**What you have to do**: Exactly as they appear below, repeat the lines from the one with "This screenshot has" through the one with "Viewport: 1304px width, 746px", and no others.

[Dataset entries]
▽
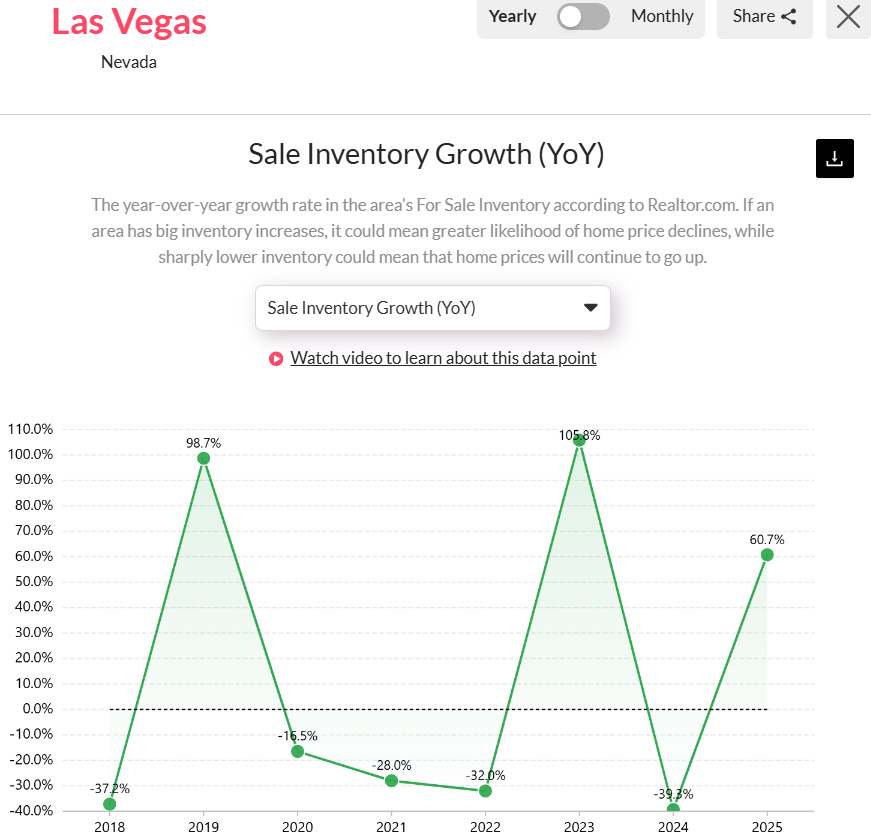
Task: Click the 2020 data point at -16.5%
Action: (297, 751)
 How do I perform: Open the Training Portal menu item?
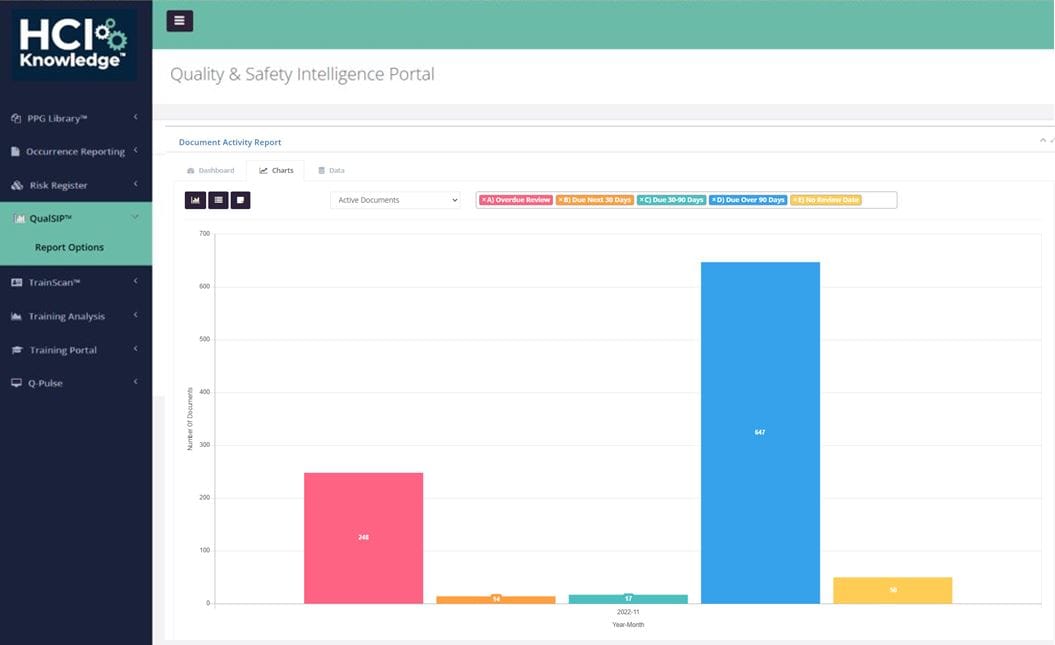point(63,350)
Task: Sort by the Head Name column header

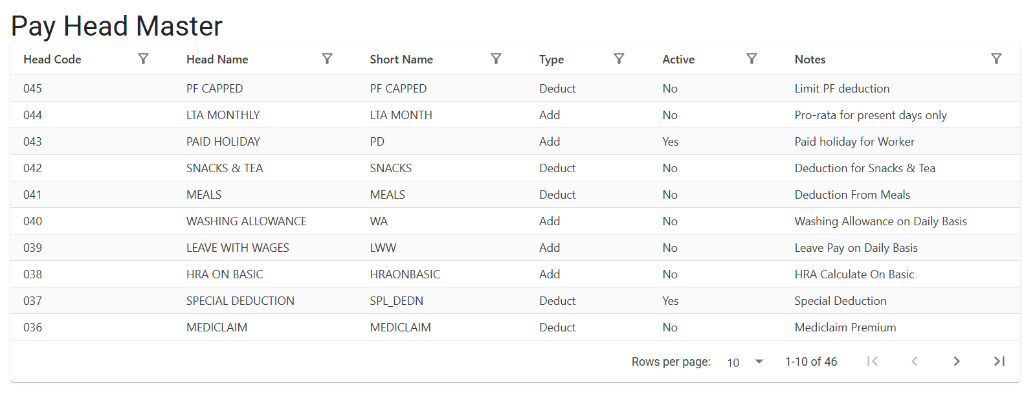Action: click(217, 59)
△
▽
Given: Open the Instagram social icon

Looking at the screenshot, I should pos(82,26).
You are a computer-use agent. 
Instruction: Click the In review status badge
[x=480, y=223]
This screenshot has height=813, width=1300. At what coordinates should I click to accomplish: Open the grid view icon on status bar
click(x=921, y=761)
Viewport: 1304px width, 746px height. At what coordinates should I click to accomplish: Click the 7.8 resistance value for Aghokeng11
△
**Answer section**:
This screenshot has height=813, width=1300. At what coordinates should I click to accomplish: Open the grid view icon on status bar
click(x=921, y=761)
Viewport: 1304px width, 746px height. At what coordinates should I click to accomplish: Click the 7.8 resistance value for Aghokeng11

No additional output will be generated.